Pouco depois, Dori foi substituído pelo novato Toquinho. Os três rodaram o mundo em apresentações. “Eu teria que abrir as várias agendas que guardo para saber quantos foram os shows”, diz Creuza. A Europa e a América do Sul eram destinos constantes. O Poetinha virou até compadre dela — ao lado da então mulher, Gessy Gesse, ele batizou a filha do meio de Maria Creuza, Luana.

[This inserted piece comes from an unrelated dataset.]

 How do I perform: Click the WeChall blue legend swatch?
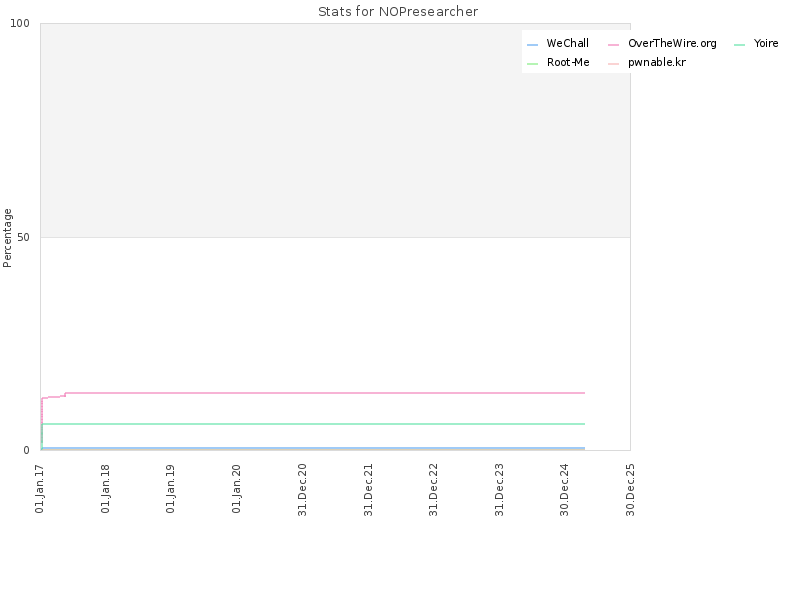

Apesar da fama de conquistador, e da beleza da jovem Creuza, Vinicius nunca tentou avançar o sinal com a amiga. “Ele dizia que não era possível: ‘Mariazinha, você desperta paixões incontroláveis, mas não dá valor a ninguém’”, detalha a cantora. “Gessy era baiana também, e muita gente confundia, achava que era eu”, recorda-se. “Não tive absolutamente nada com ele, apesar de Vinicius ser uma pessoa cativante”. Na época, Creuza era casada com o compositor Antonio Carlos, da dupla Antonio Carlos & Jocafi. O relacionamento durou quase duas décadas e gerou três filhos.
Aplausos
No começo dos anos 1970, as apresentações sempre cheias na boate La Fusa, em Buenos Aires, acabaram rendendo um disco ao vivo, gravado por Creuza, Vinicius e Toquinho. A cantora se recorda que parte do trabalho, que acabou conhecido mundialmente, foi finalizada em estúdio. Quando saiu no Brasil, em 1972, o álbum recebeu o nome de Eu sei que vou te amar, e trazia Creuza como protagonista, em foto grande na capa. O nomes dos dois outros, menores, apareciam embaixo do dela.

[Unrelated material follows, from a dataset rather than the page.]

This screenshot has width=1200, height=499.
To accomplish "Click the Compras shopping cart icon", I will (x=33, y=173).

A amizade com a dupla rendeu boas histórias. Certa vez, em Punta del Este, no Uruguai, como era de costume, Vinicius ficou sentado em uma mesa no palco, tomando seu “uisquinho”. Às vezes, levantava-se para agradecer os aplausos e abraçar os afilhados artísticos. Segundo Creuza, o Poetinha não era muito dado a usar roupas de baixo. Nesse dia, ele havia desabotoado a calça, um pouco apertada, e ergueu-se bruscamente. A trupe só percebeu quando as calças já alcançavam o chão. “Não chegaram a ver tudo, mas quase”, diverte-se Creuza.
Em outra ocasião, dessa vez em Paris, Creuza ficou tão emocionada que esqueceu a letra da música. Ela era novata e dividia o palco, também, com Baden Powell. A canção era Samba da bênção. “Eu não sabia o que fazer, e acabei inventando qualquer coisa”, conta. Ao final, Vinicius olhou para ela, com aquela cara, e soltou, ironicamente: “Quero apresentar para vocês a minha ‘parceirinha’, Maria Creuza”. É de Paris, também, o manuscrito de Vinicius que a cantora entregou ao Correio, detalhando o itinerário de apresentações dos dois com Toquinho na Cidade Luz.